Kein Wunder also, dass auch die neueste Produktion viel Futter für Neugierige bietet. Gegenstand ist eine Konzert-Trilogie des kaum bekannten Komponisten Paolo Litta (1871-1931). Genauer gesagt handelt es sich um eine Gruppe von drei ausgedehnten Werken – “Der Minne-See” (1909), “Die entschleierte Göttin” (1912) und “Der Tod als Fiedler” (1924) –, die nicht nur jeweils von programmatischen Kontexten bestimmt, sondern darüber hinaus auch durch (teils außerordentlich ausgeklügelte) Leitmotive miteinander verknüpft und aufeinander bezogen sind.
Diese Konzeption ist in der Literatur für Violine und Klavier ebenso einmalig wie die von Litta in seinen Vorworten im Sinne „getanzter Kammermusik“ mitbedachte szenische Realisierung durch eine Tänzerin sowie die (auf der CD nicht berücksichtigte) Möglichkeit einer Ad-libitum-Hinzuziehung von Schlaginstrumenten (Triangel und Zimbeln) zum zweiten und dritten Stück.
Then-Bergh und Schäfer setzten Littas spätromantisch schweifende Musik mit differenziertem Zugriff auf die klanglichen Möglichkeiten von Violine und Klavier um und verleihen dabei jeder Tondichtung ein eigenes Profil. Der vier Sätze umfassende “Minne-See” profitiert allein schon aufgrund seiner enormen Spieldauer von 36 Minuten vom aufmerksamen Zusammenspiel des Duos: Die Simplizität zarter Pianophrasen wechselt hier mit emphatischen Forte-Kantilenen ab, ständiges Rubato-Spiel und fließende Ausdrucks- und Tempoübergänge belegen die lange, gegenseitige Vertrautheit der beiden Partner miteinander.
Im 25-minütigen Mittelstück der Trilogie steht hingegen viel stärker der sprachnahe Gestus der Musik im Zentrum, der sich von einem quasi-dialogischen Agieren der Instrumente aus in dramatischen Passagen zuspitzt, um dann zum Ende hin – unterstützt durch illustrative Vortragsanweisungen – den Charakter einer Trauermusik anzunehmen.

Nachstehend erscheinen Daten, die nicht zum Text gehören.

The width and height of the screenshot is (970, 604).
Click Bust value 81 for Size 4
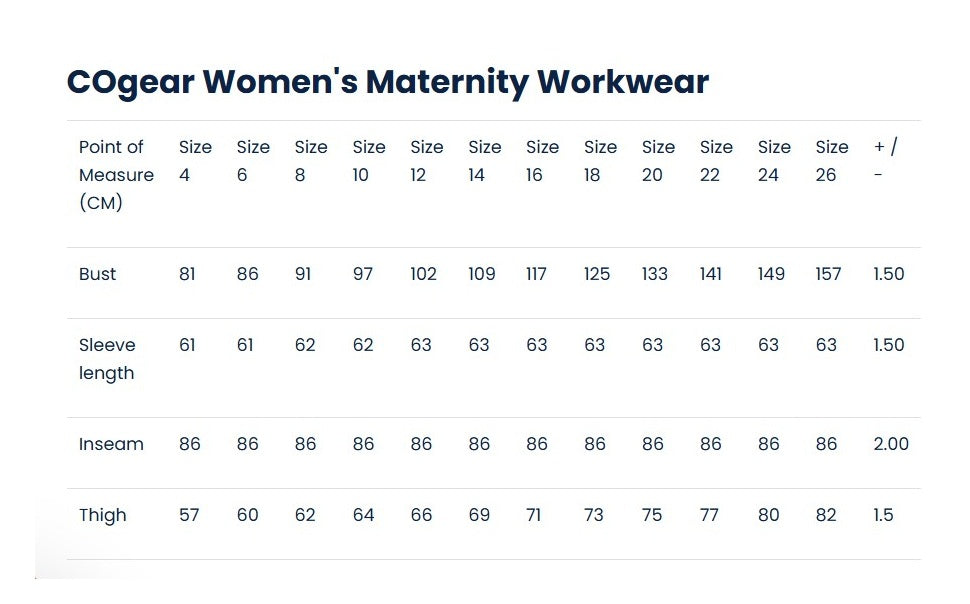(x=187, y=274)
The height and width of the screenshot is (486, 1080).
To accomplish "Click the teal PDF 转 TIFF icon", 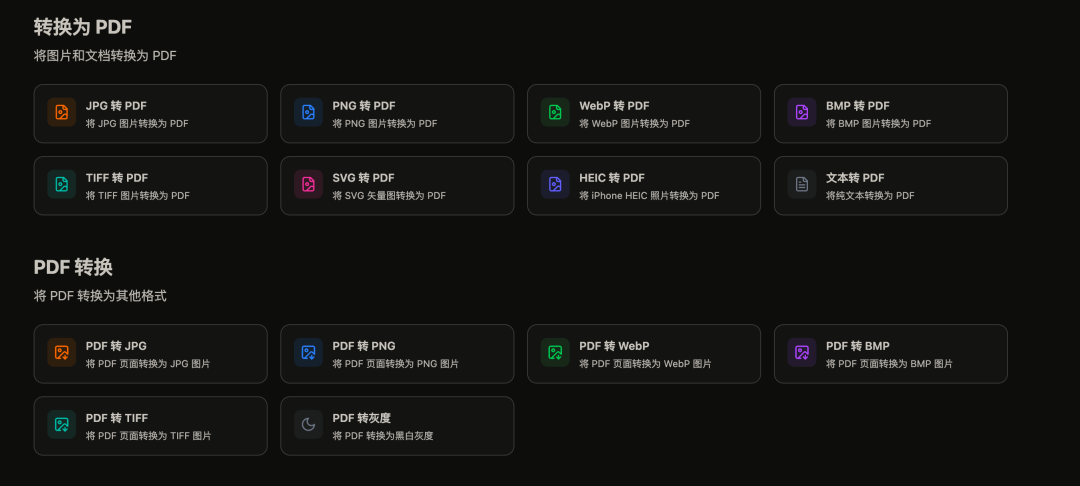I will pyautogui.click(x=62, y=425).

In spieltechnischer Hinsicht besonders herausfordernd ist die mit „Virtuosen-Rhapsodie“ untertitelte letzte Komposition, die auch in klanglicher Hinsicht – durchzogen von geräuschvoll in den Klangraum stechenden, auf den Saiten hinter dem Steg gespielten Tremolo-Einwürfen der Violine – Extrembereiche berührt und darüber hinaus mit den größten Ausdruckskontrasten aufwartet. Aufgrund ihrer aufmerksamen Behandlung leitmotivischer Momente sorgen Then-Bergh und Schäfer immer wieder dafür, dass sich gerade hier, zwischen Momenten außerordentlicher Virtuosität, überdrehten Totentanz-Intonationen und drohenden Klangballungen in den tiefen Klavierregistern, die gedankliche Verbindung zu den übrigen Kompositionen wieder einstellt.